[Stored data entries]
################

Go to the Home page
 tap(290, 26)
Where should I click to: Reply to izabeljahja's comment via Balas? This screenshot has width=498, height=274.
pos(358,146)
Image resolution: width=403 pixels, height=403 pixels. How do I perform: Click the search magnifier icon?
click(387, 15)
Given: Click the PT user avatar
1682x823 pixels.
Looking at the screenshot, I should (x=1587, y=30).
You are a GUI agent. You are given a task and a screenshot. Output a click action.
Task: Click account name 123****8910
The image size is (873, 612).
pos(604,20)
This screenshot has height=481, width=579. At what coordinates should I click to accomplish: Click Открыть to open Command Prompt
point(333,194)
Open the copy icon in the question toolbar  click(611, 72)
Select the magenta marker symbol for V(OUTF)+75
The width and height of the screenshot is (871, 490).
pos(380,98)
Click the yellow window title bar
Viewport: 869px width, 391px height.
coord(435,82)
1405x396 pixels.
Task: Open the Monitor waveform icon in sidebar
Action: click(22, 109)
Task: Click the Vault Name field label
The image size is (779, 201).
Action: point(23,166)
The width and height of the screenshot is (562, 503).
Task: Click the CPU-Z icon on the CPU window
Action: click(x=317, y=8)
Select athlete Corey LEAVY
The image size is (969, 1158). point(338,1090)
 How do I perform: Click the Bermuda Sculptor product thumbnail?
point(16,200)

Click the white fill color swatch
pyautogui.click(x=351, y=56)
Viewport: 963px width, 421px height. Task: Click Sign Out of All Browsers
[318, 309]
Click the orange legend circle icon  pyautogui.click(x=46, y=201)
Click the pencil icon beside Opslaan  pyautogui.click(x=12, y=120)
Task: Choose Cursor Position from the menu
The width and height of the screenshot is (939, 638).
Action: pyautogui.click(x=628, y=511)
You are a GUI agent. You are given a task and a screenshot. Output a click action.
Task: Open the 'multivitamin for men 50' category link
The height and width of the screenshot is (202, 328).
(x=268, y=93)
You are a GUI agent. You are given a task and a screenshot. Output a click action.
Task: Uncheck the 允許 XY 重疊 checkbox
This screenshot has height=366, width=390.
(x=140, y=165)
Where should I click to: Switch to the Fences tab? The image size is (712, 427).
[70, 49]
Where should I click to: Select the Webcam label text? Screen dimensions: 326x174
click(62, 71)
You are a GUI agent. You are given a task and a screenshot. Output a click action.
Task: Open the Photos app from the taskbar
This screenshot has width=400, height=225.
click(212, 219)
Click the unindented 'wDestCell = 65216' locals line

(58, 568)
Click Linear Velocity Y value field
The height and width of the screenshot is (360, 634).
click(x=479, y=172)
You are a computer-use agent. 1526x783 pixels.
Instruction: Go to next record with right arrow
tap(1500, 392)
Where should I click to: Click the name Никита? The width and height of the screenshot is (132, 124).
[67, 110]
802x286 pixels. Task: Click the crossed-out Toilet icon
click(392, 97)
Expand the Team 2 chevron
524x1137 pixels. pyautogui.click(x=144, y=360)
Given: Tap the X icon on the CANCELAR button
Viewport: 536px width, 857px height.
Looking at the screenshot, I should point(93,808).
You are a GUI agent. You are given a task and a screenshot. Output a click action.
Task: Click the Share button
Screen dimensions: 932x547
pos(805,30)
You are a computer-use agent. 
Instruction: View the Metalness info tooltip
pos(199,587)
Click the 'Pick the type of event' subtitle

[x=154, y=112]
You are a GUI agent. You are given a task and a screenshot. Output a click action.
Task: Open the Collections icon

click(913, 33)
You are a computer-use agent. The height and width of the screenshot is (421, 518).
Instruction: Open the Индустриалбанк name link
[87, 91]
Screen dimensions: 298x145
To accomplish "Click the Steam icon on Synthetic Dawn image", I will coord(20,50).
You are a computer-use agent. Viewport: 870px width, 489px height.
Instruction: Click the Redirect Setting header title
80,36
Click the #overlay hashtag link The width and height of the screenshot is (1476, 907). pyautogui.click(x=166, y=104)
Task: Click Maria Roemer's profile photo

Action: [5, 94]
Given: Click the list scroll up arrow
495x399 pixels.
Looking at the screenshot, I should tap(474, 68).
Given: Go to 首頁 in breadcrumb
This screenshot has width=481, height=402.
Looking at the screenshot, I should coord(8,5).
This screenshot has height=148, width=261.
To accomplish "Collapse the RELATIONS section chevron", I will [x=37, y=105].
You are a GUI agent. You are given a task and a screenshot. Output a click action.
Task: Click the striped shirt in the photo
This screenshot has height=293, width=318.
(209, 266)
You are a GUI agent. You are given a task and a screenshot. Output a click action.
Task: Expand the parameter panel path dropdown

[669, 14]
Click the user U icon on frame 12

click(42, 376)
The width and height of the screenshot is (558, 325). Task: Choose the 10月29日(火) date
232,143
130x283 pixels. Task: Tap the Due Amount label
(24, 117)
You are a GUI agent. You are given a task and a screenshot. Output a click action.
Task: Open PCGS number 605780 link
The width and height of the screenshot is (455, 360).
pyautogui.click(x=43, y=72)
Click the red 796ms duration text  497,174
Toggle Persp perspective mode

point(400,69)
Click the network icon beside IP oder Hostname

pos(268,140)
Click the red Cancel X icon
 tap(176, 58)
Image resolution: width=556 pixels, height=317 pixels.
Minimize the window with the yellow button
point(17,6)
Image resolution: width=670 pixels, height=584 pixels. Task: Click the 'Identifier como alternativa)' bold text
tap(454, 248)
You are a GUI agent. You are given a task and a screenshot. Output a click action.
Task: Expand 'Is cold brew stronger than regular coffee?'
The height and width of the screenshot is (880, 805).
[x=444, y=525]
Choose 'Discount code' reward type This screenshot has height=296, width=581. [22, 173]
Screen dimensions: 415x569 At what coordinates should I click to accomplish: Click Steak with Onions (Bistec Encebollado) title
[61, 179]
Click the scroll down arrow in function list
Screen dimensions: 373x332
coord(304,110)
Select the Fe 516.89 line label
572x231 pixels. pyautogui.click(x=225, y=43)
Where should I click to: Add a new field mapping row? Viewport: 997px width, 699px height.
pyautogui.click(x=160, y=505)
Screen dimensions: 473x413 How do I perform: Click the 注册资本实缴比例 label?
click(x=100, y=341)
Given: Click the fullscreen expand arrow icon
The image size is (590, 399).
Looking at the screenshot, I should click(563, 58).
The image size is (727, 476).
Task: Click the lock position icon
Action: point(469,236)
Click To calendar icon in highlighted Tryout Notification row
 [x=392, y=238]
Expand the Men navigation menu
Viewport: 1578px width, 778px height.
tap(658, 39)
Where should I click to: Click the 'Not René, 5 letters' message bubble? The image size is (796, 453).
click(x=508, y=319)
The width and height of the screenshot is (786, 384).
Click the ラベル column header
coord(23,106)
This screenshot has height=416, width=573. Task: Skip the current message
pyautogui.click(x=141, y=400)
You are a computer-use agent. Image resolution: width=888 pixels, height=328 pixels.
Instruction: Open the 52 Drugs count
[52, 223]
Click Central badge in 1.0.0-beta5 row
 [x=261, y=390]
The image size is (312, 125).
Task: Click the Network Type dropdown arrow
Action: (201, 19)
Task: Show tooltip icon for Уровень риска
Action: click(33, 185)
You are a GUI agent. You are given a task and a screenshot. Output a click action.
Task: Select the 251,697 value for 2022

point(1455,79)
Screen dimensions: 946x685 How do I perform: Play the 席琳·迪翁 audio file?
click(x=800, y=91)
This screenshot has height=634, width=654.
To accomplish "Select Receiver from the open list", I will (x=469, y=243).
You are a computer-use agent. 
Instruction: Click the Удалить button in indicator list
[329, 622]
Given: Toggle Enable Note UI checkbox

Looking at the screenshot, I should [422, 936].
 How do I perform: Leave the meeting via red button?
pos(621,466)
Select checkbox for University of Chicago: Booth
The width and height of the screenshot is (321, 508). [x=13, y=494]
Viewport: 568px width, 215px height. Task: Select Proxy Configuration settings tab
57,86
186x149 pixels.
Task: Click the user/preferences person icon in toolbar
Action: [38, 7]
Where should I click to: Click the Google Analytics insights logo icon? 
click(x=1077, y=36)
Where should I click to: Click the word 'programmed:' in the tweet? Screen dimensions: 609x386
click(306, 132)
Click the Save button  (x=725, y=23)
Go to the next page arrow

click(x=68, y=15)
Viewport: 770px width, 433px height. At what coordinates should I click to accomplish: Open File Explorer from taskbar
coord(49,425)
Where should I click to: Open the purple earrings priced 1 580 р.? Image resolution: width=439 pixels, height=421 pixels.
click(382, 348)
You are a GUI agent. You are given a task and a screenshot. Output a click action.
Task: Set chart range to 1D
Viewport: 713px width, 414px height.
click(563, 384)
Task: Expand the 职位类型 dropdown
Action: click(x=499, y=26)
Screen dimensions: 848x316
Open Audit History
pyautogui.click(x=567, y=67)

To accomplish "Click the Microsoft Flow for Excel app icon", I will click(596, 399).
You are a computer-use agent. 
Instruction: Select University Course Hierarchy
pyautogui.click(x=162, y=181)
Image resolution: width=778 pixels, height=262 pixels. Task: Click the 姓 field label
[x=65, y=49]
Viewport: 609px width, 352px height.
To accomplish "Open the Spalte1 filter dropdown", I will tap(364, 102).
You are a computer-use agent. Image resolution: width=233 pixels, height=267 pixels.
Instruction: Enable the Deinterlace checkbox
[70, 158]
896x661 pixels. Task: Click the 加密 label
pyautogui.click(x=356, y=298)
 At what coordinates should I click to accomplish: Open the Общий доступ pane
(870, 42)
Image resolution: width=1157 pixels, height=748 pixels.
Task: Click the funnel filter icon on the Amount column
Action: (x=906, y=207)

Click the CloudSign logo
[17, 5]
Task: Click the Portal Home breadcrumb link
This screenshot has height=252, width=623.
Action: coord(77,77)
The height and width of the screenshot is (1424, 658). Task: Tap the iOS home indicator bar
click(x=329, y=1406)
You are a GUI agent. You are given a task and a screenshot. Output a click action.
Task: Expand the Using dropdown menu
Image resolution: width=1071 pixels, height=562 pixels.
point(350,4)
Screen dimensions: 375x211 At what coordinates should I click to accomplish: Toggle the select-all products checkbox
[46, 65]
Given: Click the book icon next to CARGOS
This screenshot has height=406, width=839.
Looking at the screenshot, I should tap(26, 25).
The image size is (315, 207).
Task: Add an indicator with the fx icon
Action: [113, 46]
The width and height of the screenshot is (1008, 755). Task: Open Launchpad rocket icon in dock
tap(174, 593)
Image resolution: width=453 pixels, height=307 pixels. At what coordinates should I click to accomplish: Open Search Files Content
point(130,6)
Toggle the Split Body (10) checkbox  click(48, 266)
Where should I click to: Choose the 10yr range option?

################

__TASK ITEM__. Lines above with "will" in them are the ones to copy.

__EXPECTED OUTPUT__.
To accomplish "Click the Steam icon on Synthetic Dawn image", I will coord(20,50).
To accomplish "Collapse the RELATIONS section chevron", I will [x=37, y=105].
To accomplish "Select Receiver from the open list", I will (x=469, y=243).
To accomplish "Click the Microsoft Flow for Excel app icon", I will click(596, 399).
To accomplish "Open the Spalte1 filter dropdown", I will tap(364, 102).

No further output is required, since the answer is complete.